Information |
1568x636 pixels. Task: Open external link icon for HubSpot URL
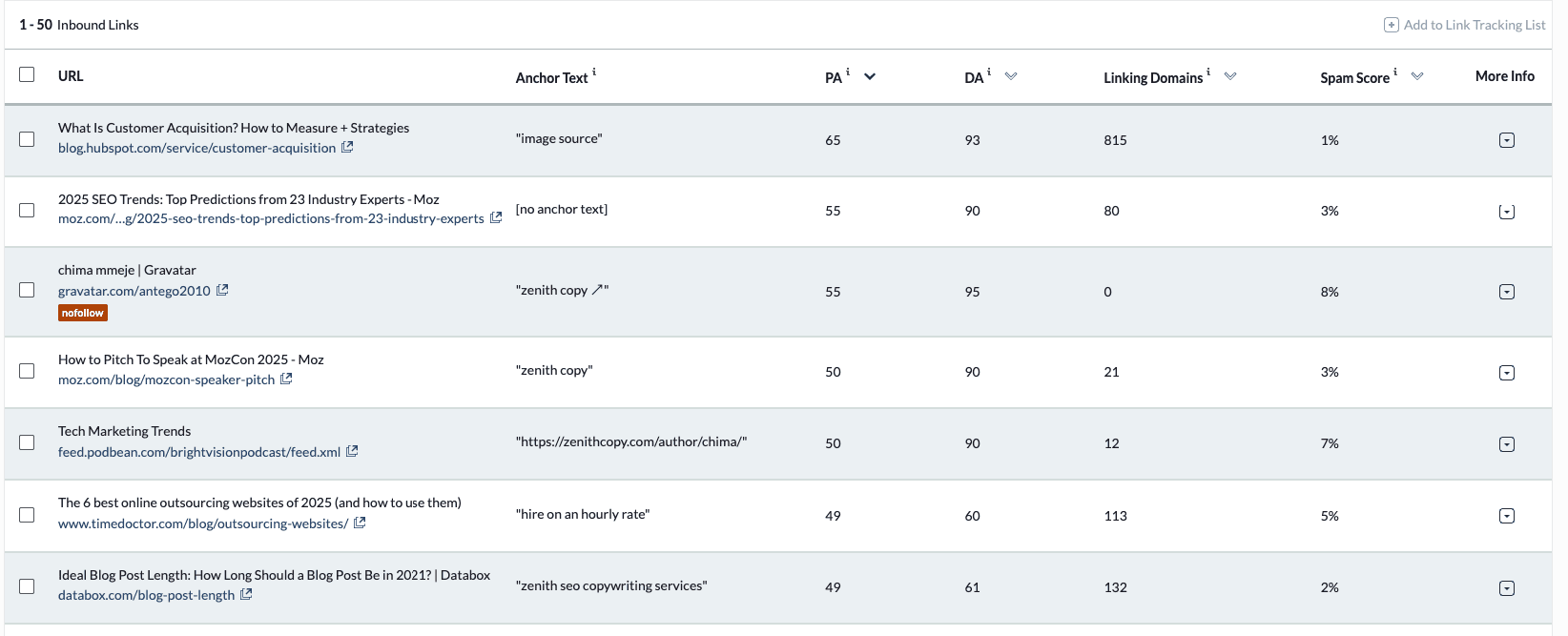tap(347, 147)
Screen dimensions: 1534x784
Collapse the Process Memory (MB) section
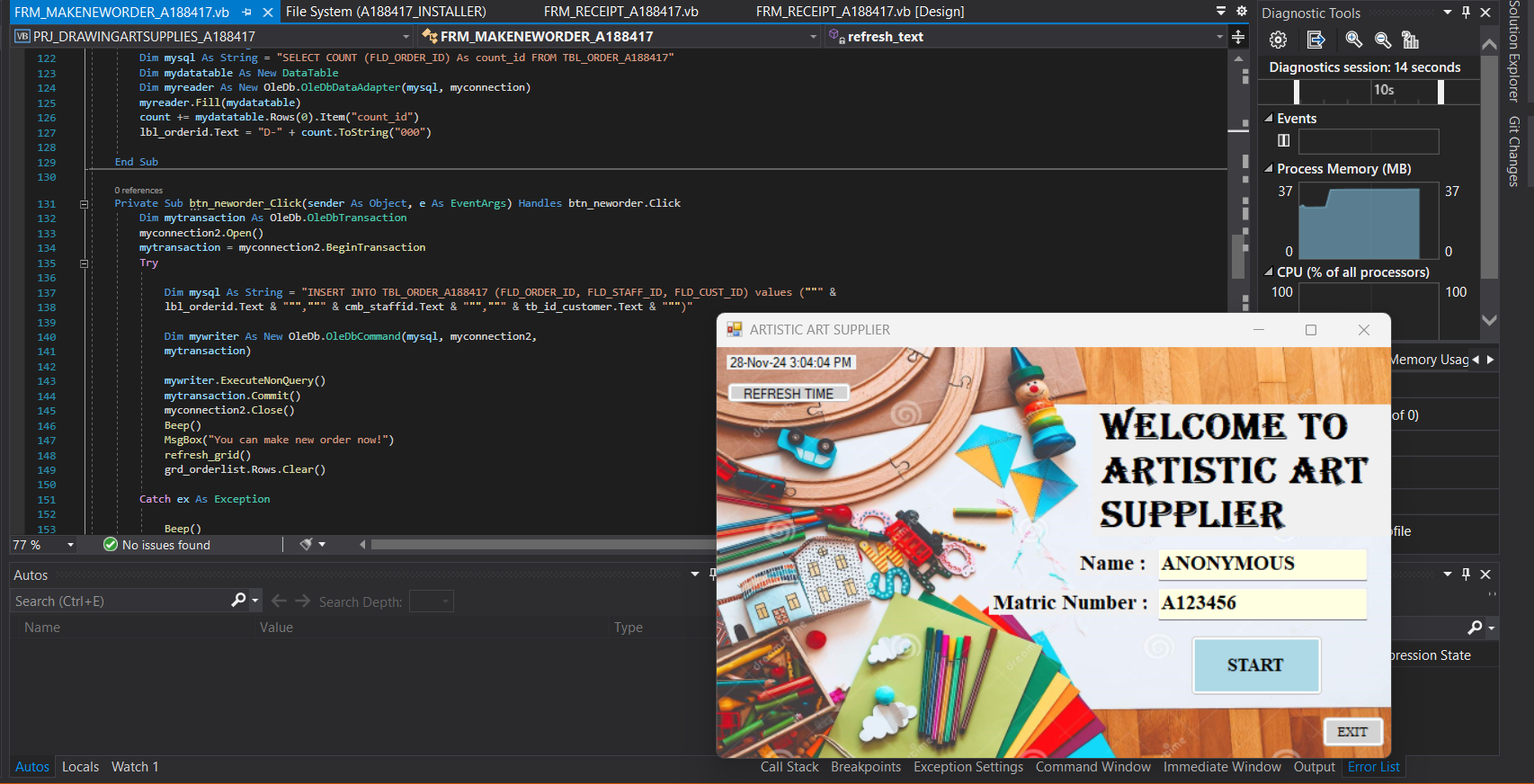click(x=1269, y=169)
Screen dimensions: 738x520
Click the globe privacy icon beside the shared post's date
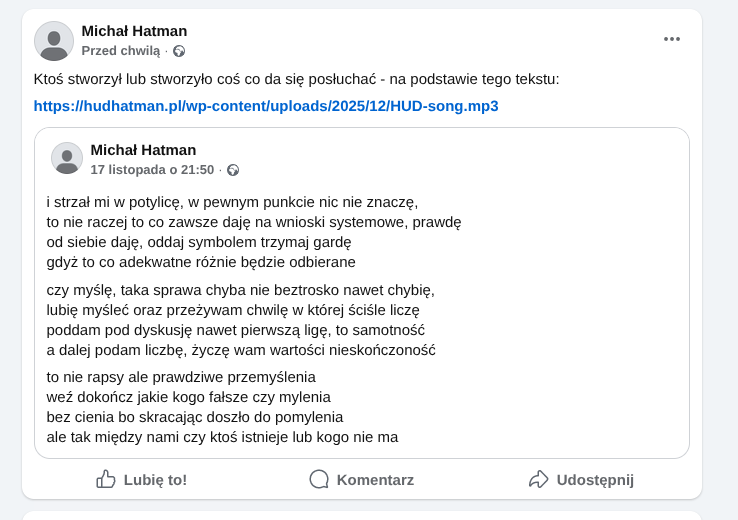(233, 170)
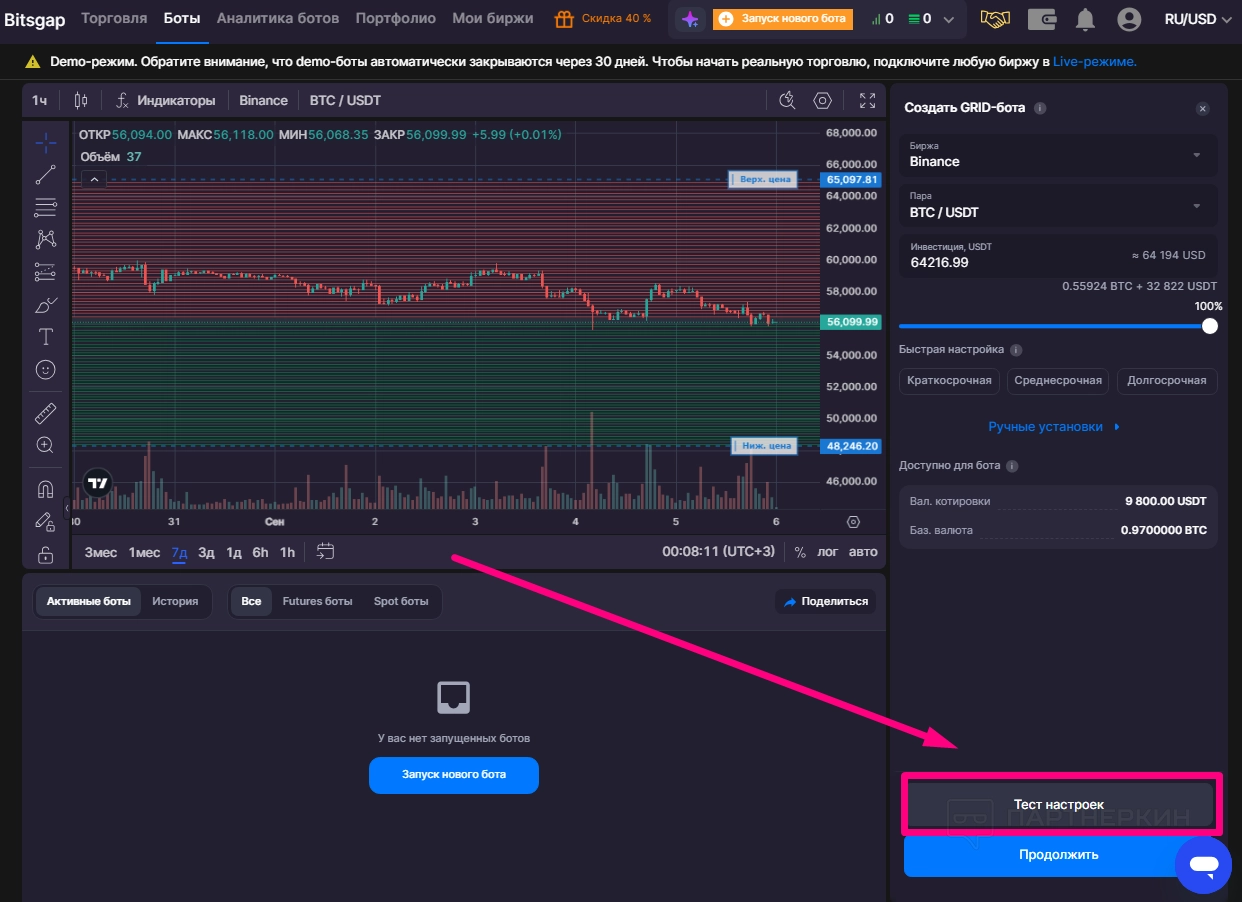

Requirement |
Search the listing for the string "Screen". Copy each line where it is found.

Result |
Screen dimensions: 1534x784
Screen dimensions: 738x520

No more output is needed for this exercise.